O especialista considera que “o modelo organizacional é cada vez mais visto como não confiável, inseguro e propenso ao erro e não é esse o rumo que queremos seguir. Os gestores de serviços de saúde necessitam de ser dotados de maiores conhecimentos e competências, passando necessariamente pela profissionalização e avaliação transparente”.

Um tema de importância acrescida para Portugal, “porque quando tentamos evoluir e acompanhar as tendências internacionais somos travados pela restrição financeira e falta de autonomia imposta aos hospitais públicos”.

Debate para além do setor

Para debater todas as matérias fulcrais que permitam “desenvolver um novo método de gestão de serviços de saúde focado nas pessoas, nas suas expectativas e necessidades, e em todos stakeholders”, o evento apresenta um programa que inclui cinco sessões principais, variados cursos e workshops e conta com mais de uma centena de intervenientes.

Comissão Europeia, Organização Mundial de Saúde e Organização para a Cooperação e Desenvolvimento Económico são apenas algumas das instituições que vão estar representadas no congresso, uma vez que, explica Alexandre Lourenço, “os desafios que enfrentamos como setor não podem ser somente respondidos por nós. Temos de envolver outros parceiros da rede social e da saúde para, em articulação, promovermos e implementamos estratégias inovadoras, e ao mesmo tempo realistas, de saúde populacional”.

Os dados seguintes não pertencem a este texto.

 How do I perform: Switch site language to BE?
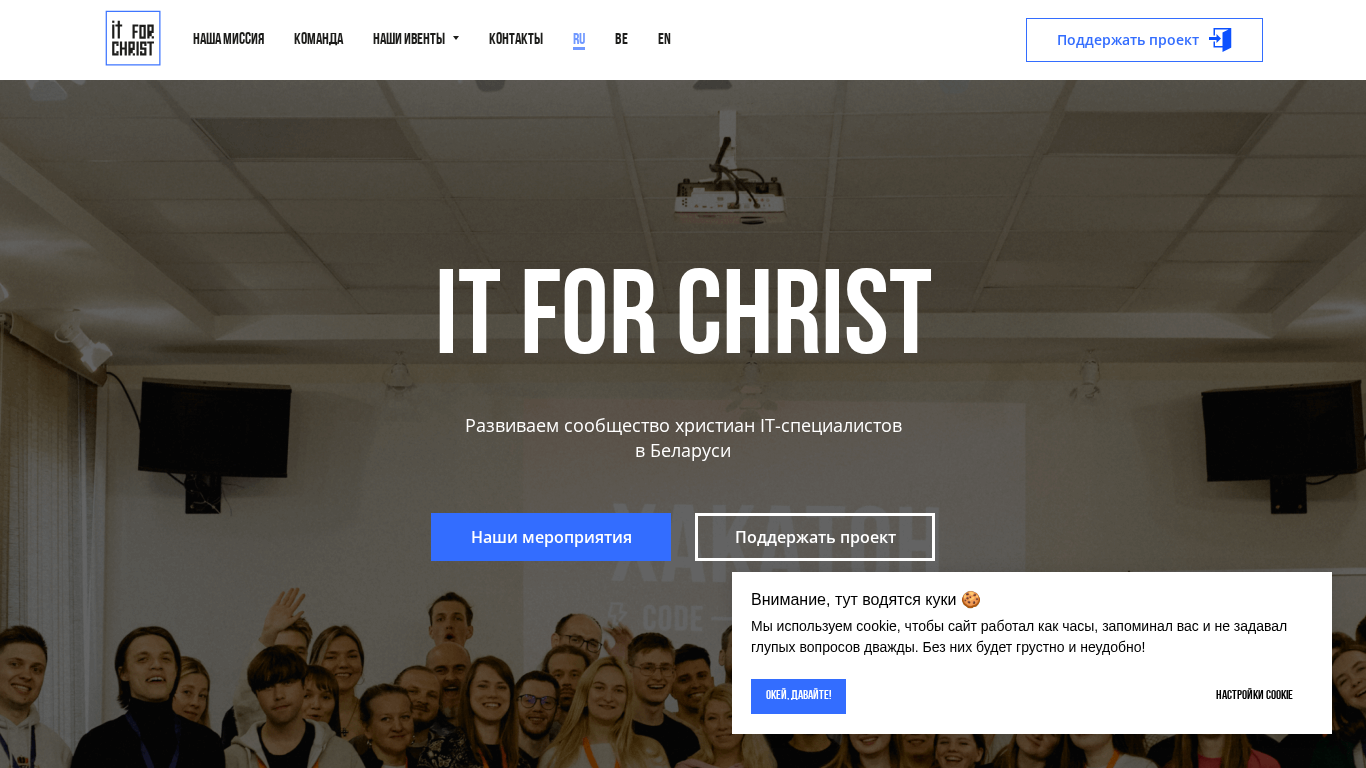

Hospitais à procura da inovação

Os organizadores do congresso prepararam ainda, em parceria com a Agência Nacional de Inovação, e com o apoio da Enterprise Europe Network e da Comissão Europeia, dois momentos que promovem a cooperação entre empresas inovadoras e os hospitais: “a iniciativa Hospital Innovation Brokerage Event, onde teremos startups a apresentar as suas ideias de negócios e a iniciativa eHealthRoadshow 2018, com pequenas e médias empresas de toda a Europa a ser aconselhadas por um painel de reputados peritos europeus”.

Este ano, o Congresso fará, pela primeira vez, o envolvimento dos países de língua portuguesa através do workshop “Gestão em saúde nos países de língua portuguesa”.

Este momento será pioneiro na criação de laços de cooperação, na gestão em saúde, nos Países de Língua Portuguesa, tal como a implementação de um fórum de discussão participativo e de uma plataforma comum que promova a partilha de experiências e de boas práticas, na gestão em saúde, no seio da qual possam ser geradas sinergias futuras.